No one's sure what chip the Switch 4K will utilize. It could be NVIDIA's new 8nm Orin chips (possibly the T234) that are powered by Ampere GPUs. Another report (unlikely due to Spring 2022 release timings) Switch could also be powered by NVIDIA's new Ada Lovelace GPU architecture.
The new Switch 4K will also feature an upgraded dock.
The current video-switching chip inside of the Switch, Switch Lite, and Switch OLED only supports 1080p output. A new chip will need to be installed in order to output 4K video signals.

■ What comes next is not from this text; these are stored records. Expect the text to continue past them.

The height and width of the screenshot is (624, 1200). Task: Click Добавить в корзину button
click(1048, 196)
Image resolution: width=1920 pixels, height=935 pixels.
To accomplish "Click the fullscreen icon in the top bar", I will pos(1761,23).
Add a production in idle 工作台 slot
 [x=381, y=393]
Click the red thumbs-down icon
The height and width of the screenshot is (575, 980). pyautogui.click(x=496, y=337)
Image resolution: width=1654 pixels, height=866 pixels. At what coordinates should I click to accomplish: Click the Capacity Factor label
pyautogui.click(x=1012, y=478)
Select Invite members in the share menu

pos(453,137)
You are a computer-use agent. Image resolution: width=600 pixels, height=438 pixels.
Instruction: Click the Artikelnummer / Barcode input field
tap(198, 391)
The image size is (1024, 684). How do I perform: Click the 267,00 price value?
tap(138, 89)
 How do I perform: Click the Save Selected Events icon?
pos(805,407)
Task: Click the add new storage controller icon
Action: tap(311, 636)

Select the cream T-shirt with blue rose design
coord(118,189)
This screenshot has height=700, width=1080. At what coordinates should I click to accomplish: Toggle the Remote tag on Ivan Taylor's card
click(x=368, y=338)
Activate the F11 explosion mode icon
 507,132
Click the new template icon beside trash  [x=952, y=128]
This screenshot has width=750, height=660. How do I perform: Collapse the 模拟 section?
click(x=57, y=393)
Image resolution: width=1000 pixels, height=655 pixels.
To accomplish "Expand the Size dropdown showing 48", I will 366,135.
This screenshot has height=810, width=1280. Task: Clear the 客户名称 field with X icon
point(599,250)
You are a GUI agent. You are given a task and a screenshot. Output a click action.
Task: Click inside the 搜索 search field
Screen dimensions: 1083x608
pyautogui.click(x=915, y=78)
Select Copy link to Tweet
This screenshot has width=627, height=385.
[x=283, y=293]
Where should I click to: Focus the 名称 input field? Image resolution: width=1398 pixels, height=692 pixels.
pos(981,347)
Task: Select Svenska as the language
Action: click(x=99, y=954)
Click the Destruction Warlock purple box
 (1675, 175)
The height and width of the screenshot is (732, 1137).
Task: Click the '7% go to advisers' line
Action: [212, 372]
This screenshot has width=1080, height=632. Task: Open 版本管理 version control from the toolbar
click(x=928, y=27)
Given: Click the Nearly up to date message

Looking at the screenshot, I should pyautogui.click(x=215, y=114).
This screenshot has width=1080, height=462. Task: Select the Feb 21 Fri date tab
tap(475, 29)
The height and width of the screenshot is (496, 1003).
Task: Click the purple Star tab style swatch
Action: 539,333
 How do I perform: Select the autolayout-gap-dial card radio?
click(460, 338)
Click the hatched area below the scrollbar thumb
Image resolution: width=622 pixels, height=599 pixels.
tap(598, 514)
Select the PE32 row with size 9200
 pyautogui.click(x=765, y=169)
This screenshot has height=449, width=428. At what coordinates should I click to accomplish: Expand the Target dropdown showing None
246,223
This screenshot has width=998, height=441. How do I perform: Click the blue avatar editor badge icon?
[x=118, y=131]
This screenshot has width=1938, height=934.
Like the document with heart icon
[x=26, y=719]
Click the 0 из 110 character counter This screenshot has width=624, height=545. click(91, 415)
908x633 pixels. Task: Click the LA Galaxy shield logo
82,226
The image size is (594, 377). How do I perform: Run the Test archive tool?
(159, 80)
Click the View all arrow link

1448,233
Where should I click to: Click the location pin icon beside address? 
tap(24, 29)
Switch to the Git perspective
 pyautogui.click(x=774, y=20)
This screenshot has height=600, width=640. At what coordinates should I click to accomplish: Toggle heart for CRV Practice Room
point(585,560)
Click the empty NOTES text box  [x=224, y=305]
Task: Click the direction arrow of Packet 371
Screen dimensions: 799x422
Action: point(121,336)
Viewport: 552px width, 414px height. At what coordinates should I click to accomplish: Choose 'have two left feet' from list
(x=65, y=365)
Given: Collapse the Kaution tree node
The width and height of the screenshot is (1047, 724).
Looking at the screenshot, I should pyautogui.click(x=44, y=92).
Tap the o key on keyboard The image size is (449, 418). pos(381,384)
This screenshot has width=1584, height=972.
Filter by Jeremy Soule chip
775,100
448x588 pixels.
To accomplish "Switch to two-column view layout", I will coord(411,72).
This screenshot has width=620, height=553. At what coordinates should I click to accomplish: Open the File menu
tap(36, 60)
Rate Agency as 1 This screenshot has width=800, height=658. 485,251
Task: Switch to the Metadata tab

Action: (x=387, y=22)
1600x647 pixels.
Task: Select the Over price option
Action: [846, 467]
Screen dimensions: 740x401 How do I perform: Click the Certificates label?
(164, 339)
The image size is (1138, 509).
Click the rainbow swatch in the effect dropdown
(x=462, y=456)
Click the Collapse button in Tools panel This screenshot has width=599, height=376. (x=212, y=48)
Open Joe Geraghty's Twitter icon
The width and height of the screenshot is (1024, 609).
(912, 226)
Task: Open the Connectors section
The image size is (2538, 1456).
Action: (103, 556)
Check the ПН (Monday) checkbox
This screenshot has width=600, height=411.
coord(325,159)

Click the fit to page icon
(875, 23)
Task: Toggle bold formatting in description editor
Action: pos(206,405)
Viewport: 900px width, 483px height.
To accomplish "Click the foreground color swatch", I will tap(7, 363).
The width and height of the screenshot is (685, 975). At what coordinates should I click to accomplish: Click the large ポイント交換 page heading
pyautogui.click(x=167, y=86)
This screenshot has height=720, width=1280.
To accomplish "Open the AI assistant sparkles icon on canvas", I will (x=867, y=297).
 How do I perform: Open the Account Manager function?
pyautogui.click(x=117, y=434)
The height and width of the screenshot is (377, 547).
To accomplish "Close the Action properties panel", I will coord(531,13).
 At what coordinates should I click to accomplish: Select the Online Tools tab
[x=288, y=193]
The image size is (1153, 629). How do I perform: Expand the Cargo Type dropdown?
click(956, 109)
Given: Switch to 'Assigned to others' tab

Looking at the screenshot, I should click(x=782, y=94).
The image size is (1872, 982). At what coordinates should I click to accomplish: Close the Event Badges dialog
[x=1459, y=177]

It's also possible the Switch 4K's dock will feature other upgrades; the new Switch OLED model's dock features a built-in LAN cable that can receive firmware updates, for example, and this could pave the way to the new model.
Nintendo patented a Supplemental Computing Device in 2016 that boosted the console's CPU processing power via a special LAN attachment, not unlike a console-ready expansion pak from the 1990s era.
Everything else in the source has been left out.